17.10 - TLS Certificate Stores - Call-Level Interface Version 2

Teradata® Call-Level Interface Version 2 Reference for Workstation-Attached Systems

Product
Call-Level Interface Version 2
Release Number
17.10
Release Date
October 2021
Content Type
Programming Reference
Publication ID
B035-2418-061K
Language
English (United States)

To ensure that the CLI SSLMODE values, verify-ca and verify-full establish a successful connection to a server, the server’s root certificate and any other intermediate certificates must be imported to the operating system’s trusted certificate stores.

Linux/UNIX

For the supported procedure to install CA certificates into the operating system’s trusted certificate stores, refer to the operating system’s administration guide or security guide. To find and load trusted CA certificates, CLI uses the default operating system locations. The default locations used by CLI for each platform is listed below:

Operating System Trusted Certificate Stores Used by CLI
AIX /var/ssl/certs
RHEL, CentOS, Oracle Linux /etc/pki/tls/cert.pem
SLES 11, 12, 15 /etc/ssl/certs
Ubuntu /etc/ssl/certs
Solaris Opteron, Solaris Sparc /etc/ssl/certs
Use the operating system’s documented procedure to install the trusted CA certificates.

Windows

For the supported procedure to install CA certificates into the operating system’s trusted certificate stores, refer to the Windows administration or security guides.

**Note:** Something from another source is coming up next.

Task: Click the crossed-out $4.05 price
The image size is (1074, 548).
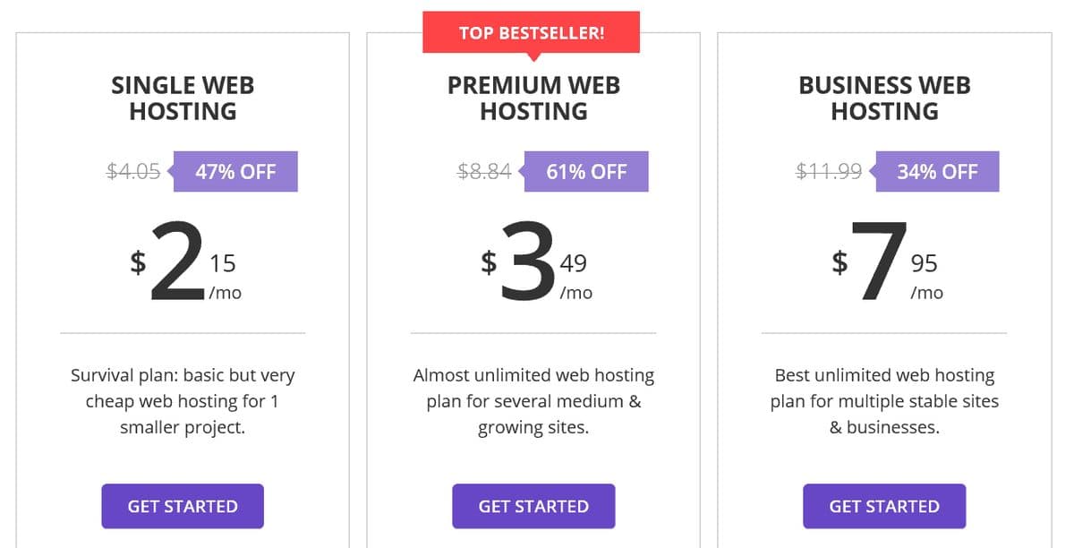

For reference, CLI loads trusted CA certificates from the following stores:

Trusted Root Certification Authorities

Intermediate Certification Authorities

Mac OS X

For the supported procedure to install CA certificates into the operating system’s trusted certificate stores, refer to the Mac OS X administration or security guides.

For reference, CLI loads trusted CA certificates from the System Keychain store.

Custom CA Certificate Store

When a user needs to use a custom trusted certificate store, CLI provides two parameters, namely, SSLCA and SSLCAPATH, to specify the path to the store.